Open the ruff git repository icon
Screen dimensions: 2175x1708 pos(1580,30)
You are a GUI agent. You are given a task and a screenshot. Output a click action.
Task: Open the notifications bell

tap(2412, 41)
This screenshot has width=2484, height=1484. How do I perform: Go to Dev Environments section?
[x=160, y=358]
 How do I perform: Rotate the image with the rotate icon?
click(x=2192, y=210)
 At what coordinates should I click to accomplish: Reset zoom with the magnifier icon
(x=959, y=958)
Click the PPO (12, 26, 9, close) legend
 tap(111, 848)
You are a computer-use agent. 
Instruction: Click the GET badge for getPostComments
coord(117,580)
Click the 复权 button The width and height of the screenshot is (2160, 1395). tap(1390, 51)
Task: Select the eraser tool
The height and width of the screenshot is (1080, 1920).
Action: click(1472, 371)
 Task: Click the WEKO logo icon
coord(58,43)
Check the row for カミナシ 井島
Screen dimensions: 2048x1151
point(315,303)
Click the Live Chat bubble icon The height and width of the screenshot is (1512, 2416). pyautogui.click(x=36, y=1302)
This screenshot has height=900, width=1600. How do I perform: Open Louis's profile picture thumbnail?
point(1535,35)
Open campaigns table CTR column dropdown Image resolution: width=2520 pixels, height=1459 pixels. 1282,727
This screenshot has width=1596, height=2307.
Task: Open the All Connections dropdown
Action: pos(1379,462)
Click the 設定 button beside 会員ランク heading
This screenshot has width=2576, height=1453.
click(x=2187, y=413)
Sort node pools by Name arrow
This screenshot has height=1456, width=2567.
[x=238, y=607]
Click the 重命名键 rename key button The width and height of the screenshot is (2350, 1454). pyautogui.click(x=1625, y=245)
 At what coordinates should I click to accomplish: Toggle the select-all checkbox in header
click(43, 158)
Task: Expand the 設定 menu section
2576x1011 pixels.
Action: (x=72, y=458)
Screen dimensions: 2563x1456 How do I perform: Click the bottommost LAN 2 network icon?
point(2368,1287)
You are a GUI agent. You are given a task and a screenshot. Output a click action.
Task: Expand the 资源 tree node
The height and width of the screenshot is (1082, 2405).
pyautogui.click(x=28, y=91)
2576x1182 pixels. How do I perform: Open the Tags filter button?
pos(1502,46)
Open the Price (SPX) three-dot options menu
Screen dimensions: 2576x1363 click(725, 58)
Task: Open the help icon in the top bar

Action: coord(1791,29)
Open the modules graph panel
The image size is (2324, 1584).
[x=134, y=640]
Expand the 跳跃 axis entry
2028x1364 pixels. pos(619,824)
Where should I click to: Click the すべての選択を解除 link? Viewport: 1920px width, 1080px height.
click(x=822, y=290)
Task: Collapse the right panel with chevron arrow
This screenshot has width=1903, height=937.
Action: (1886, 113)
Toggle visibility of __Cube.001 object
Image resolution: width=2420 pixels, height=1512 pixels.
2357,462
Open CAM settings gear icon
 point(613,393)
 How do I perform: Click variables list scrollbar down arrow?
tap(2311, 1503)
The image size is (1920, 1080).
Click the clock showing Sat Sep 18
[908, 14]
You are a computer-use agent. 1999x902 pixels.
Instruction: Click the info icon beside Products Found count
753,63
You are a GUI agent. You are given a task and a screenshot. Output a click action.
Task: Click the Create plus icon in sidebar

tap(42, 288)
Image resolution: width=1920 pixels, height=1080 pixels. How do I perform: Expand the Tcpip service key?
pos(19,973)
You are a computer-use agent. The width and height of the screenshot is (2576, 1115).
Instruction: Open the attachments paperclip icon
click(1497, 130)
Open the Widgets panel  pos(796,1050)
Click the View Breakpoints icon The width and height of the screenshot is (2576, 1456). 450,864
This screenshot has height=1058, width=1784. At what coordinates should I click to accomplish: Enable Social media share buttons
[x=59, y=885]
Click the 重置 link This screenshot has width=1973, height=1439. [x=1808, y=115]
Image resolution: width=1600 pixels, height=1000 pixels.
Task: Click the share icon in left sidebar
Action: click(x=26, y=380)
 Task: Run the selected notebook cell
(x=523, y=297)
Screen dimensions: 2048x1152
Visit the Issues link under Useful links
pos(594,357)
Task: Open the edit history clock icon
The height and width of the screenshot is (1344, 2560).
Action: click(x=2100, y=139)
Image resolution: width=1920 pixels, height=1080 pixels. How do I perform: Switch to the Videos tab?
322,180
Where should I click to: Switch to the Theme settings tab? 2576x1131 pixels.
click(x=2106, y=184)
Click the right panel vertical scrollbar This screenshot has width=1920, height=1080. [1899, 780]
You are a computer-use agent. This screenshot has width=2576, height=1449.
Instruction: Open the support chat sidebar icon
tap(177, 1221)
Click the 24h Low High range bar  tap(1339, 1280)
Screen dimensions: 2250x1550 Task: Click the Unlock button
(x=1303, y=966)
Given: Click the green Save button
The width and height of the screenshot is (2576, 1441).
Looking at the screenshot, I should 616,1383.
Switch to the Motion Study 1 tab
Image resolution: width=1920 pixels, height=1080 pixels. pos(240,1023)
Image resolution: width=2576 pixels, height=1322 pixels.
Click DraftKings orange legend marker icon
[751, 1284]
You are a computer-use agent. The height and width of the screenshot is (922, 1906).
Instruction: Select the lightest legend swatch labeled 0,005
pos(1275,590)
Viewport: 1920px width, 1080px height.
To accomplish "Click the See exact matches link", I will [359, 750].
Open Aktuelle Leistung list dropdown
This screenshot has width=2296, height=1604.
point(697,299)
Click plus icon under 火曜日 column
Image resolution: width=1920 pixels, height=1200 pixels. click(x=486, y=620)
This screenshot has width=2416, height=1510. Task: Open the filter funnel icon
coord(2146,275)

What to produce -
Reproduce, exactly, all the lines shown above.

Answer below -
Open the ruff git repository icon
Screen dimensions: 2175x1708 pos(1580,30)
You are a GUI agent. You are given a task and a screenshot. Output a click action.
Task: Open the notifications bell

tap(2412, 41)
This screenshot has width=2484, height=1484. How do I perform: Go to Dev Environments section?
[x=160, y=358]
 How do I perform: Rotate the image with the rotate icon?
click(x=2192, y=210)
 At what coordinates should I click to accomplish: Reset zoom with the magnifier icon
(x=959, y=958)
Click the PPO (12, 26, 9, close) legend
 tap(111, 848)
You are a computer-use agent. 
Instruction: Click the GET badge for getPostComments
coord(117,580)
Click the 复权 button The width and height of the screenshot is (2160, 1395). tap(1390, 51)
Task: Select the eraser tool
The height and width of the screenshot is (1080, 1920).
Action: click(1472, 371)
 Task: Click the WEKO logo icon
coord(58,43)
Check the row for カミナシ 井島
Screen dimensions: 2048x1151
point(315,303)
Click the Live Chat bubble icon The height and width of the screenshot is (1512, 2416). pyautogui.click(x=36, y=1302)
This screenshot has height=900, width=1600. How do I perform: Open Louis's profile picture thumbnail?
point(1535,35)
Open campaigns table CTR column dropdown Image resolution: width=2520 pixels, height=1459 pixels. 1282,727
This screenshot has width=1596, height=2307.
Task: Open the All Connections dropdown
Action: pos(1379,462)
Click the 設定 button beside 会員ランク heading
This screenshot has width=2576, height=1453.
click(x=2187, y=413)
Sort node pools by Name arrow
This screenshot has height=1456, width=2567.
[x=238, y=607]
Click the 重命名键 rename key button The width and height of the screenshot is (2350, 1454). pyautogui.click(x=1625, y=245)
 At what coordinates should I click to accomplish: Toggle the select-all checkbox in header
click(43, 158)
Task: Expand the 設定 menu section
2576x1011 pixels.
Action: (x=72, y=458)
Screen dimensions: 2563x1456 How do I perform: Click the bottommost LAN 2 network icon?
point(2368,1287)
You are a GUI agent. You are given a task and a screenshot. Output a click action.
Task: Expand the 资源 tree node
The height and width of the screenshot is (1082, 2405).
pyautogui.click(x=28, y=91)
2576x1182 pixels. How do I perform: Open the Tags filter button?
pos(1502,46)
Open the Price (SPX) three-dot options menu
Screen dimensions: 2576x1363 click(725, 58)
Task: Open the help icon in the top bar

Action: coord(1791,29)
Open the modules graph panel
The image size is (2324, 1584).
[x=134, y=640]
Expand the 跳跃 axis entry
2028x1364 pixels. pos(619,824)
Where should I click to: Click the すべての選択を解除 link? Viewport: 1920px width, 1080px height.
click(x=822, y=290)
Task: Collapse the right panel with chevron arrow
This screenshot has width=1903, height=937.
Action: (1886, 113)
Toggle visibility of __Cube.001 object
Image resolution: width=2420 pixels, height=1512 pixels.
2357,462
Open CAM settings gear icon
 point(613,393)
 How do I perform: Click variables list scrollbar down arrow?
tap(2311, 1503)
The image size is (1920, 1080).
Click the clock showing Sat Sep 18
[908, 14]
You are a computer-use agent. 1999x902 pixels.
Instruction: Click the info icon beside Products Found count
753,63
You are a GUI agent. You are given a task and a screenshot. Output a click action.
Task: Click the Create plus icon in sidebar

tap(42, 288)
Image resolution: width=1920 pixels, height=1080 pixels. How do I perform: Expand the Tcpip service key?
pos(19,973)
You are a computer-use agent. The width and height of the screenshot is (2576, 1115).
Instruction: Open the attachments paperclip icon
click(1497, 130)
Open the Widgets panel  pos(796,1050)
Click the View Breakpoints icon The width and height of the screenshot is (2576, 1456). 450,864
This screenshot has height=1058, width=1784. At what coordinates should I click to accomplish: Enable Social media share buttons
[x=59, y=885]
Click the 重置 link This screenshot has width=1973, height=1439. [x=1808, y=115]
Image resolution: width=1600 pixels, height=1000 pixels.
Task: Click the share icon in left sidebar
Action: click(x=26, y=380)
 Task: Run the selected notebook cell
(x=523, y=297)
Screen dimensions: 2048x1152
Visit the Issues link under Useful links
pos(594,357)
Task: Open the edit history clock icon
The height and width of the screenshot is (1344, 2560).
Action: click(x=2100, y=139)
Image resolution: width=1920 pixels, height=1080 pixels. How do I perform: Switch to the Videos tab?
322,180
Where should I click to: Switch to the Theme settings tab? 2576x1131 pixels.
click(x=2106, y=184)
Click the right panel vertical scrollbar This screenshot has width=1920, height=1080. [1899, 780]
You are a computer-use agent. This screenshot has width=2576, height=1449.
Instruction: Open the support chat sidebar icon
tap(177, 1221)
Click the 24h Low High range bar  tap(1339, 1280)
Screen dimensions: 2250x1550 Task: Click the Unlock button
(x=1303, y=966)
Given: Click the green Save button
The width and height of the screenshot is (2576, 1441).
Looking at the screenshot, I should 616,1383.
Switch to the Motion Study 1 tab
Image resolution: width=1920 pixels, height=1080 pixels. pos(240,1023)
Image resolution: width=2576 pixels, height=1322 pixels.
Click DraftKings orange legend marker icon
[751, 1284]
You are a computer-use agent. The height and width of the screenshot is (922, 1906).
Instruction: Select the lightest legend swatch labeled 0,005
pos(1275,590)
Viewport: 1920px width, 1080px height.
To accomplish "Click the See exact matches link", I will [359, 750].
Open Aktuelle Leistung list dropdown
This screenshot has width=2296, height=1604.
point(697,299)
Click plus icon under 火曜日 column
Image resolution: width=1920 pixels, height=1200 pixels. click(x=486, y=620)
This screenshot has width=2416, height=1510. Task: Open the filter funnel icon
coord(2146,275)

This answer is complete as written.